> **INSTRUCTIONS FOR THE TASK**: Please filter the entries and return only the lines that include "computer".

> **INPUT MATERIAL**:
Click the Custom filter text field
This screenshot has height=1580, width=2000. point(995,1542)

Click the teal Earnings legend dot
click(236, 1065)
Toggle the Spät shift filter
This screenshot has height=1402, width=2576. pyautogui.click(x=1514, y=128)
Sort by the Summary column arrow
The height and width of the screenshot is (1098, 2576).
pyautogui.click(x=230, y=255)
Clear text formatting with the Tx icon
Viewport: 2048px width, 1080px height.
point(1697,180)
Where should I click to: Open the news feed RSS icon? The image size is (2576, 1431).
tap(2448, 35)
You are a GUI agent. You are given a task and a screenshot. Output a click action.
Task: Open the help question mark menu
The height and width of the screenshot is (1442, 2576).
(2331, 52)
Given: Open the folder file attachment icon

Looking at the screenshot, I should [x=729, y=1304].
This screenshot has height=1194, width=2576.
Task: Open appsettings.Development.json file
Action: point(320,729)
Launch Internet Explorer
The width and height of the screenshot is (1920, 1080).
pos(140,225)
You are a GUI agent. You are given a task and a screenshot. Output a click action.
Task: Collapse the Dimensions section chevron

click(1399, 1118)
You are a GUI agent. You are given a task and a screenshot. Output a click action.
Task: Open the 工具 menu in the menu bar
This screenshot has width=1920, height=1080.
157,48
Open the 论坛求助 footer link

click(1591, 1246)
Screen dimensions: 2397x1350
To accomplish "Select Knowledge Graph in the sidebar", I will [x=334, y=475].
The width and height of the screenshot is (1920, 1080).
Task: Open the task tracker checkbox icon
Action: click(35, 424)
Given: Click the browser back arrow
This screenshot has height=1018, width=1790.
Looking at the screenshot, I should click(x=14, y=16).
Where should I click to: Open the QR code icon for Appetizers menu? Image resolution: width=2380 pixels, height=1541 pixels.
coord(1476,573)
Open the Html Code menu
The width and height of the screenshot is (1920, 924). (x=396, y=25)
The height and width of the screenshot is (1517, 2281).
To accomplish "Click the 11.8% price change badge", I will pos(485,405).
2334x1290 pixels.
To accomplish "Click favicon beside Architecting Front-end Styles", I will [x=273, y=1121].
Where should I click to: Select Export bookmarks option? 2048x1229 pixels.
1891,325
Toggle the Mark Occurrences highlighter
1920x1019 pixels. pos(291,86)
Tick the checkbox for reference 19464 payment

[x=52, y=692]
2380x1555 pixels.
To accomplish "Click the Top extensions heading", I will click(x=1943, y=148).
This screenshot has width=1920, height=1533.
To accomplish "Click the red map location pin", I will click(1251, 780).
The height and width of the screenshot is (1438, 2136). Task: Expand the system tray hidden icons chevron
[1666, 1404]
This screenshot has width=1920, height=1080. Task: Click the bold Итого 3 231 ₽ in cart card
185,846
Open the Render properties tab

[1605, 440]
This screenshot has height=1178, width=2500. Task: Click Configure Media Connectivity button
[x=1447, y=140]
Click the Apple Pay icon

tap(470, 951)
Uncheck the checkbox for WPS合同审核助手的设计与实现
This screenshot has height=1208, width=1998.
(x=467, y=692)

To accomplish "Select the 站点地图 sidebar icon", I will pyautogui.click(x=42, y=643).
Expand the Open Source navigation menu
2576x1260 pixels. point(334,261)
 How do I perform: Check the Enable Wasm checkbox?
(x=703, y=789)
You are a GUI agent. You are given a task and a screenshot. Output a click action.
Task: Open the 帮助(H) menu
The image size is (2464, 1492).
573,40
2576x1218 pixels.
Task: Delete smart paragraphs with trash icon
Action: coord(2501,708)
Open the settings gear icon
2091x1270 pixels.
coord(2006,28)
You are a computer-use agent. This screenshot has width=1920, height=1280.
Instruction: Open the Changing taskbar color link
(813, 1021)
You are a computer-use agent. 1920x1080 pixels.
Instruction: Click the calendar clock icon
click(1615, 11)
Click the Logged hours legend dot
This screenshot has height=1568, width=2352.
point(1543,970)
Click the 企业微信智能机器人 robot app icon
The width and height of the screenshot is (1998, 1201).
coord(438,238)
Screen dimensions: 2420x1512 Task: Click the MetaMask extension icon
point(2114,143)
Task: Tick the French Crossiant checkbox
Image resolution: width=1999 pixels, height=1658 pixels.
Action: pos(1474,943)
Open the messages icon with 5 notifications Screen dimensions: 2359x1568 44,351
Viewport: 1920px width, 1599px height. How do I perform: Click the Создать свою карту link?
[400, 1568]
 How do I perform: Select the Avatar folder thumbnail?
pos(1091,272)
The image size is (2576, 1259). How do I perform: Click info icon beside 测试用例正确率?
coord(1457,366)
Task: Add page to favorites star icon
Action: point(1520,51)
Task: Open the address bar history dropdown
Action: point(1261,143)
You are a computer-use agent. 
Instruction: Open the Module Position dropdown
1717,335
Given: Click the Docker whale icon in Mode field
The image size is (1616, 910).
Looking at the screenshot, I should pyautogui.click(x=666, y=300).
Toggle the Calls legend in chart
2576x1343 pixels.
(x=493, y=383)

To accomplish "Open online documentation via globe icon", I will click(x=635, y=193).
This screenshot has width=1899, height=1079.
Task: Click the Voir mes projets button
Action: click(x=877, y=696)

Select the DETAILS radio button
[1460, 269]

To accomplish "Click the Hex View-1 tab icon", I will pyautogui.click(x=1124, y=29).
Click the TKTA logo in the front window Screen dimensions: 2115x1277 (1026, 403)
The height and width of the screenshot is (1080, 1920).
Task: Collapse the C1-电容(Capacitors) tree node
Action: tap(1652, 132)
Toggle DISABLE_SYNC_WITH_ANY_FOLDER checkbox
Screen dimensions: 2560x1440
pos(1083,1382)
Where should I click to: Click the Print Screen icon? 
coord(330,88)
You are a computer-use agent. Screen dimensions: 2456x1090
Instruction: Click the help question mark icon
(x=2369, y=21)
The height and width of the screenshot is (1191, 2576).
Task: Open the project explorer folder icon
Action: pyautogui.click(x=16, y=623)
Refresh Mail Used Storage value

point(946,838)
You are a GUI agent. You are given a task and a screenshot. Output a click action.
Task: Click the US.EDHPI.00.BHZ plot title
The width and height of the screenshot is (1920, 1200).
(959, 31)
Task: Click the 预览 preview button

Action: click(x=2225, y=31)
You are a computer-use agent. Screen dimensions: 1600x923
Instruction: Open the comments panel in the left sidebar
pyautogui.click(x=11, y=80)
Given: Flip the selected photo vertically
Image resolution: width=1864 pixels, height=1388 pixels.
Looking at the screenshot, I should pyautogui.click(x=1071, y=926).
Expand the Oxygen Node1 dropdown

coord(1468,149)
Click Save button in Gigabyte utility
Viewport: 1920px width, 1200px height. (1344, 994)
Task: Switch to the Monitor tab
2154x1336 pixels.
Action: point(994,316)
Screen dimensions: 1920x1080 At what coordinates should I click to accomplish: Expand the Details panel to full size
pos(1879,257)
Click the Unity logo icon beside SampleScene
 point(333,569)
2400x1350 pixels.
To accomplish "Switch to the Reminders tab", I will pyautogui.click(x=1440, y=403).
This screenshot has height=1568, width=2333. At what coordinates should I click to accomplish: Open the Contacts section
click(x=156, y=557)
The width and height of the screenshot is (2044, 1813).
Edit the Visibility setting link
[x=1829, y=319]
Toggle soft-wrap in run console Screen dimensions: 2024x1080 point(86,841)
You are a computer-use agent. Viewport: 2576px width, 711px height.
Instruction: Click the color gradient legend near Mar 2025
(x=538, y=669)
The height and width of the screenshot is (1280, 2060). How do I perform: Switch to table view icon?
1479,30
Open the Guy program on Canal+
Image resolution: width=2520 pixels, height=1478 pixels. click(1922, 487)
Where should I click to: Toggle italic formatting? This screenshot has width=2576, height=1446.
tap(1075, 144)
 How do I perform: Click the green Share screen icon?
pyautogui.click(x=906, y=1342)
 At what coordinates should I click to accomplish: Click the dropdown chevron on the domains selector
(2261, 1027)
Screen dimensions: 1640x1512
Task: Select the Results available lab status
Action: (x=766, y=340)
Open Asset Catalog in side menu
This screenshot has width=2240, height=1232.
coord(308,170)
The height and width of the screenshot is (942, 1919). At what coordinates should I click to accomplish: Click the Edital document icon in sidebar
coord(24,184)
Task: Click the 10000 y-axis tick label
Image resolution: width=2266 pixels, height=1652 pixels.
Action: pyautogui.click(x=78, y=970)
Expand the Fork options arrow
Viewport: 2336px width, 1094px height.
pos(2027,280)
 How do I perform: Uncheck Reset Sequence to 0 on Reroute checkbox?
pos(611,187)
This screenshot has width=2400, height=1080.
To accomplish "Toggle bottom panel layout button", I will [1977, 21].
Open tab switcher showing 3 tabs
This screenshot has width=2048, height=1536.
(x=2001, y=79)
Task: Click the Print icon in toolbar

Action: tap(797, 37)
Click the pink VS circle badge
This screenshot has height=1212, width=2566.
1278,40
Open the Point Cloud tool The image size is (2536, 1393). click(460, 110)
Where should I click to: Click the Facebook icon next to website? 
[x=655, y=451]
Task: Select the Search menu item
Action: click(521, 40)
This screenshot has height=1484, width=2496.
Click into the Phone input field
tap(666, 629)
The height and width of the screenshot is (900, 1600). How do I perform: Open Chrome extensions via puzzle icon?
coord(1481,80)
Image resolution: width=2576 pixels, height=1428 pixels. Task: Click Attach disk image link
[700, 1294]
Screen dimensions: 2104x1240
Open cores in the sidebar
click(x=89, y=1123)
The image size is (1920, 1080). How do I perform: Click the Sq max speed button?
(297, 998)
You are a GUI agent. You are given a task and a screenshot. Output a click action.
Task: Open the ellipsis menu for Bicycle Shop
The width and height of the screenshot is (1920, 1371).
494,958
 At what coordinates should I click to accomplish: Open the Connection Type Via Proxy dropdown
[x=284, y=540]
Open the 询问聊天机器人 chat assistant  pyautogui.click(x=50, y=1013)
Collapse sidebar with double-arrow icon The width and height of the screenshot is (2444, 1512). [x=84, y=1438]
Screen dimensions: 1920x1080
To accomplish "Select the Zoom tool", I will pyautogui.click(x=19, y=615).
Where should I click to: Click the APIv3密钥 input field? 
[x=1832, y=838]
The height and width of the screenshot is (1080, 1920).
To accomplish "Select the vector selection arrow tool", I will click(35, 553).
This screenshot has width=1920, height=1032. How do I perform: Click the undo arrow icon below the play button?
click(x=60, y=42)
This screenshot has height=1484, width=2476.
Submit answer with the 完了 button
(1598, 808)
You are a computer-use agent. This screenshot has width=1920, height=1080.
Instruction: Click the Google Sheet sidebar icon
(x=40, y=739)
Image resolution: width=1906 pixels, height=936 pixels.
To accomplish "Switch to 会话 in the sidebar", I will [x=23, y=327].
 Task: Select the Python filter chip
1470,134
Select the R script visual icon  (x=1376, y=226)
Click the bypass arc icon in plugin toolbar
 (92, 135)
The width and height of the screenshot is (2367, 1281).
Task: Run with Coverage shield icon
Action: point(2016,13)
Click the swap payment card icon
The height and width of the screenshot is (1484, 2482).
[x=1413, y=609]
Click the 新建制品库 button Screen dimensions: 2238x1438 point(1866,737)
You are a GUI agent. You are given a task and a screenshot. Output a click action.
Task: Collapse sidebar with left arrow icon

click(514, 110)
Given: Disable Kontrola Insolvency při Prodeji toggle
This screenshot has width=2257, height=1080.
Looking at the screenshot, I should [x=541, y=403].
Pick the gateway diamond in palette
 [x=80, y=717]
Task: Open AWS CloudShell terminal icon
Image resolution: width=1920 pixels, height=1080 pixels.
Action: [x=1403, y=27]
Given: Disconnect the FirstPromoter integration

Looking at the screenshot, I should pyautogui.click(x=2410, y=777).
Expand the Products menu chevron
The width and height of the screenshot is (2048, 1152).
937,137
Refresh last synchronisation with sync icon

> **REPLY TO THE EXERCISE**:
You are a computer-use agent. This screenshot has width=1920, height=1280.
You are a computer-use agent. 1920x1080 pixels.
You are a computer-use agent. 
You are a computer-use agent. Screen dimensions: 2456x1090
You are a computer-use agent. Screen dimensions: 1600x923
You are a computer-use agent. Viewport: 2576px width, 711px height.
You are a computer-use agent. This screenshot has width=1920, height=1080.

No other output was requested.